• [作業内容] ECUの演算結果値による不正判定を説明した本文について、最後の文の後に続く部分を書く。

• [対象本文]
図3では、車両Vの出荷時において、ECU22,ECU24は、車両固有値Nvとして「12345678」を記憶しているものとする。ECU22、ECU24は、車両Vの出荷後初めてイグニッションオンされたとき(イグニッションオン1回目)には、車両固有値Nvに対して演算処理を施した後にハッシュ化処理を施した演算結果値Nvr(「24680246」)を取得し(ステップS110)、演算結果値Nvr(「24680246」)をフラッシュメモリに記憶すると共にサーバ10に送信する(ステップS140)。演算結果値Nvrを受信したサーバ10は、ECU22での演算結果値NvrとECU24の演算結果値Nvrとを比較する。ECU22、24が共に不正なECUでないときには、ECU22,ECU24の演算結果値Nvrは一致する。サーバ10は、ECU22、24が不正なECUではないと判定する。
【0019】
次にイグニッションオンされると、ECU22、ECU24は、ステップS130の処理を実行し、フラッシュメモリに記憶している演算結果値Nvr(「24680246」)に対して演算処理を施した後にハッシュ化処理を施した演算結果値Nvr(「48260482」)を取得し(ステップS130)、 演算結果値Nvr(「48260482」)をフラッシュメモリに記憶すると共にサーバ10に送信する(ステップS140)。演算結果値Nvrを受信したサーバ10は、ECU22での演算結果値NvrとECU24の演算結果値Nvrとを比較する。ECU22、24が共に不正なECUでないときには、ECU22,ECU24の演算結果値Nvrは一致するから、サーバ10は、ECU22、24が不正なECUではないと判定する。このように、ECU22、24が共に不正に交換または改ざんされないときには、ECU22の演算結果値NvrとECU24の演算結果値Nvrとは常に一致し、サーバ10は、ECU22、24が不正なECUではないと判定する。
【0020】
2回目のイグニッションオンの後にECU24が不正に交換または改ざんされたときを考える。ECU24が不正に交換または改ざんされると、ECU22は、2回目のイグニッションオンのときに演算した演算結果値Nvr(「48260482」)を記憶しているが、ECU24は、演算履歴がなく、演算結果値Nvrを記憶していない。そして、イグニッションオンされると(3回目のイグニッションオン)では、ECU22は、記憶している演算結果値Nvr(「48260482」)に対して演算処理を施した後にハッシュ化処理を施して演算結果値Nvr(「86420864」)を取得する(ステップS130)。ECU24は、車両固有値Nvに対して演算処理を施した後にハッシュ化処理を施した演算結果値Nvr(「24680246」)を取得することから(ステップS120)、ECU22の演算結果値NvrとECU24の演算結果値Nvrとが異なるものとなる。演算結果値Nvrを受信したサーバ10は、ECU22での演算結果値NvrとECU24の演算結果値Nvrとを比較する。ECU22、ECU24の演算結果値Nvrが一致しないことから、サーバ10は、ECU22、24のうちのいずれかが不正なECUであると判定する。このように、ECU22、24のうちの一方が不正に交換または改ざんされると、ECU22の演算結果値NvrとECU24の演算結果値Nvrとが異なる値となり、サーバ10は、ECU22、24のうちのいずれかが不正なECUであると判定する。こうした処理により、サーバ10は、ECU22、24の状態をより適正に管理できる。

• [提供データ]
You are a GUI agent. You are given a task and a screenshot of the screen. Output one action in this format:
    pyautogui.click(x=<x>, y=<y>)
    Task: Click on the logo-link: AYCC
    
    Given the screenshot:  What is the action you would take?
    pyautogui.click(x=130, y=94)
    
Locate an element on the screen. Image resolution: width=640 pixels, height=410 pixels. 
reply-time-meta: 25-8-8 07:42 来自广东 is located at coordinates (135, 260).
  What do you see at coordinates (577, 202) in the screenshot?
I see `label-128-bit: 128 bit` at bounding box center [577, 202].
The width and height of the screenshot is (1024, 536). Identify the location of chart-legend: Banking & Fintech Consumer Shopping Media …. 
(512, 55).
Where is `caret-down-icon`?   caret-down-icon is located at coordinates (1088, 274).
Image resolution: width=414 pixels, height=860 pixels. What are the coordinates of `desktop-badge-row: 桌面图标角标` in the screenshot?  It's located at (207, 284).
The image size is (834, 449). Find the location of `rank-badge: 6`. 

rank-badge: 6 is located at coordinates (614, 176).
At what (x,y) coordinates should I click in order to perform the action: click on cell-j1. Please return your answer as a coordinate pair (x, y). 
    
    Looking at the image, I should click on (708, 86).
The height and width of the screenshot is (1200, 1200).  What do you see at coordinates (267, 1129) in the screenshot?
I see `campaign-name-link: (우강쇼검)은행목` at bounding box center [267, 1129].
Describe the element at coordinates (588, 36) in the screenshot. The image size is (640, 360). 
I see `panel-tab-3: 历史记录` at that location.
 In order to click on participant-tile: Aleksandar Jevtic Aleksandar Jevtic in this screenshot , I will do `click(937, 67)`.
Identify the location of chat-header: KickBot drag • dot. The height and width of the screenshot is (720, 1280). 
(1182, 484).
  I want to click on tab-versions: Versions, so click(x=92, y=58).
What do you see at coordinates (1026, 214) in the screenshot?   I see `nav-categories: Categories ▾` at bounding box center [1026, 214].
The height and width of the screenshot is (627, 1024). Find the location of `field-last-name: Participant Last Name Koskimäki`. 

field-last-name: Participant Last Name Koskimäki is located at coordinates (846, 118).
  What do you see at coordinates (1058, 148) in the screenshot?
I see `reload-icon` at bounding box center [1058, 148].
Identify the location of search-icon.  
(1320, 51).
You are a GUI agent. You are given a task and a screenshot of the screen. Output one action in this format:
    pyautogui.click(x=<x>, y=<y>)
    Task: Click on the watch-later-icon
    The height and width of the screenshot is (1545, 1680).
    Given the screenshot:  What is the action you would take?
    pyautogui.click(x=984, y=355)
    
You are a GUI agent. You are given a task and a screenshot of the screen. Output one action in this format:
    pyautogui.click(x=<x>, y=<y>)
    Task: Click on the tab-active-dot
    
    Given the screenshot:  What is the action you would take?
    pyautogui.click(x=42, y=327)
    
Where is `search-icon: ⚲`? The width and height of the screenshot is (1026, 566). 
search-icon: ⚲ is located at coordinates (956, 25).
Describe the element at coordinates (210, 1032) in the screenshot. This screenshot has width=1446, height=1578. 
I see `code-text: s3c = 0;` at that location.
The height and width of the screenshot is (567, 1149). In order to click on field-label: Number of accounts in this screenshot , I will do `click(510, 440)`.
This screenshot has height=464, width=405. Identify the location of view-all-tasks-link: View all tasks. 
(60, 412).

• [作業結果]
【0021】
以上説明した本実施形態の車載制御システム20によれば、イグニッションオンの場合において、所定の演算および所定のハッシュ化を実行した履歴としての演算履歴がないときには、車両固有値Nvに対して所定の演算および所定のハッシュ化を施した演算結果値Nvrを記憶すると共にサーバ10に送信し、演算履歴が有るときには、記憶している演算結果値Nvrに所定の演算および所定のハッシュ化を施した値で記憶している演算結果値Nvrを更新すると共に更新後の演算結果値Nvrをサーバ10に送信することにより、より適正に電子制御ユニットが不正に交換や改ざんされたことを検知できる。
【0022】
上述した実施形態の車載制御システム20では、ステップS110、S130で車両固有値Nvや記憶している演算結果値Nvrに対して所定の演算を施した後に所定のハッシュ化を施している。しかし、ステップS110、S130の処理に代えて、車両固有値Nvや記憶している演算結果値Nvrに対して所定のハッシュ化を施した後に所定の演算を施してもよい。また、所定のハッシュ化に代えて、所定の暗号化を行なってもよい。暗号化に用いるアルゴリズムとしては、DES(Data Encryption Standard)やRC4(Rivest Cipher 4)、AES(Advanced Encryption Standard)などを挙げることができる。
【0023】
上述した実施形態の車載制御システム20では、2つのECU(ECU22、24)を備えているが、3つ以上のECUを備えていてもよい。
【0024】
実施形態の主要な要素と課題を解決するための手段の欄に記載した発明の主要な要素との対応関係について説明する。実施形態では、ECU22、24が「複数の電子制御ユニット」に相当する。
【0025】
なお、実施形態の主要な要素と課題を解決するための手段の欄に記載した発明の主要な要素との対応関係は、実施形態が課題を解決するための手段の欄に記載した発明を実施するための形態を具体的に説明するための一例であることから、課題を解決するための手段の欄に記載した発明の要素を限定するものではない。即ち、課題を解決するための手段の欄に記載した発明についての解釈はその欄の記載に基づいて行なわれるべきものであり、実施形態は課題を解決するための手段の欄に記載した発明の具体的な一例に過ぎないものである。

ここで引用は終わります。